** Start DATA ROWS **
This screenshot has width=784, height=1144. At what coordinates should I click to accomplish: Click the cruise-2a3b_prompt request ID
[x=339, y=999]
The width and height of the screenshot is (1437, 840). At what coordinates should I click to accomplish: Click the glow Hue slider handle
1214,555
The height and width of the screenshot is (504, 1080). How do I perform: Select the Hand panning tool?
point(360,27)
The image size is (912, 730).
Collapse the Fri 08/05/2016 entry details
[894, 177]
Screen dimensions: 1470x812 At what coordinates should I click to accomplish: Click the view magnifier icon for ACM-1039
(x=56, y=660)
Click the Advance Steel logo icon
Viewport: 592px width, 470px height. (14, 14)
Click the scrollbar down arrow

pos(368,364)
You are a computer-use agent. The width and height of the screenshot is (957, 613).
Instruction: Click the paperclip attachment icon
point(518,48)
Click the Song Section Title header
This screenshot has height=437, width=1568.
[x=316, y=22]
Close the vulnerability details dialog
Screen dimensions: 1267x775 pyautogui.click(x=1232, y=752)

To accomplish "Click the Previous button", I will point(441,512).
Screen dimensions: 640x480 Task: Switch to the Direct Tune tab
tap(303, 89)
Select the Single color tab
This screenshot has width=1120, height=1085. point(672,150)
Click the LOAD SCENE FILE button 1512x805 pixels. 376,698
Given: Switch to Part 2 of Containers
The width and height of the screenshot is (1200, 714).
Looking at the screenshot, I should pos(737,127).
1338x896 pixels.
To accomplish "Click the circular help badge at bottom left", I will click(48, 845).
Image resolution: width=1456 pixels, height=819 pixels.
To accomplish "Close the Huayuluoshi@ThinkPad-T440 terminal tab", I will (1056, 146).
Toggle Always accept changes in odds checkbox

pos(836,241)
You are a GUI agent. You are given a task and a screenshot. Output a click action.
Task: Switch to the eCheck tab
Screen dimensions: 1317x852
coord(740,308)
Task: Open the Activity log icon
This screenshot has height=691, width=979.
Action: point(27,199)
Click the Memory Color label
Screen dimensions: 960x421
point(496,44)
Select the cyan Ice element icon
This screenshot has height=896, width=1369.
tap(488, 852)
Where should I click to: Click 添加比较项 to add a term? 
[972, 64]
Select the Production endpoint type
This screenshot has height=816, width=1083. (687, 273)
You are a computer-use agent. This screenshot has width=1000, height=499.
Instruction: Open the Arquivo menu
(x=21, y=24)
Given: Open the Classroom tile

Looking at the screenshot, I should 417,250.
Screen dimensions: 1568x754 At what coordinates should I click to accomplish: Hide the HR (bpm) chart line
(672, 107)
** End DATA ROWS **
→ WHAT YOU NEED TO DO: Update all of the material above by changing every "tab" to "page", leaving everything else unchanged.

→ EXERCISE ANSWER:
This screenshot has width=784, height=1144. At what coordinates should I click to accomplish: Click the cruise-2a3b_prompt request ID
[x=339, y=999]
The width and height of the screenshot is (1437, 840). At what coordinates should I click to accomplish: Click the glow Hue slider handle
1214,555
The height and width of the screenshot is (504, 1080). How do I perform: Select the Hand panning tool?
point(360,27)
The image size is (912, 730).
Collapse the Fri 08/05/2016 entry details
[894, 177]
Screen dimensions: 1470x812 At what coordinates should I click to accomplish: Click the view magnifier icon for ACM-1039
(x=56, y=660)
Click the Advance Steel logo icon
Viewport: 592px width, 470px height. (14, 14)
Click the scrollbar down arrow

pos(368,364)
You are a computer-use agent. The width and height of the screenshot is (957, 613).
Instruction: Click the paperclip attachment icon
point(518,48)
Click the Song Section Title header
This screenshot has height=437, width=1568.
[x=316, y=22]
Close the vulnerability details dialog
Screen dimensions: 1267x775 pyautogui.click(x=1232, y=752)

To accomplish "Click the Previous button", I will point(441,512).
Screen dimensions: 640x480 Task: Switch to the Direct Tune page
tap(303, 89)
Select the Single color page
This screenshot has width=1120, height=1085. point(672,150)
Click the LOAD SCENE FILE button 1512x805 pixels. 376,698
Given: Switch to Part 2 of Containers
The width and height of the screenshot is (1200, 714).
Looking at the screenshot, I should pos(737,127).
1338x896 pixels.
To accomplish "Click the circular help badge at bottom left", I will click(48, 845).
Image resolution: width=1456 pixels, height=819 pixels.
To accomplish "Close the Huayuluoshi@ThinkPad-T440 terminal page", I will (1056, 146).
Toggle Always accept changes in odds checkbox

pos(836,241)
You are a GUI agent. You are given a task and a screenshot. Output a click action.
Task: Switch to the eCheck page
Screen dimensions: 1317x852
coord(740,308)
Task: Open the Activity log icon
This screenshot has height=691, width=979.
Action: point(27,199)
Click the Memory Color label
Screen dimensions: 960x421
point(496,44)
Select the cyan Ice element icon
This screenshot has height=896, width=1369.
tap(488, 852)
Where should I click to: Click 添加比较项 to add a term? 
[972, 64]
Select the Production endpoint type
This screenshot has height=816, width=1083. (687, 273)
You are a computer-use agent. This screenshot has width=1000, height=499.
Instruction: Open the Arquivo menu
(x=21, y=24)
Given: Open the Classroom tile

Looking at the screenshot, I should 417,250.
Screen dimensions: 1568x754 At what coordinates should I click to accomplish: Hide the HR (bpm) chart line
(672, 107)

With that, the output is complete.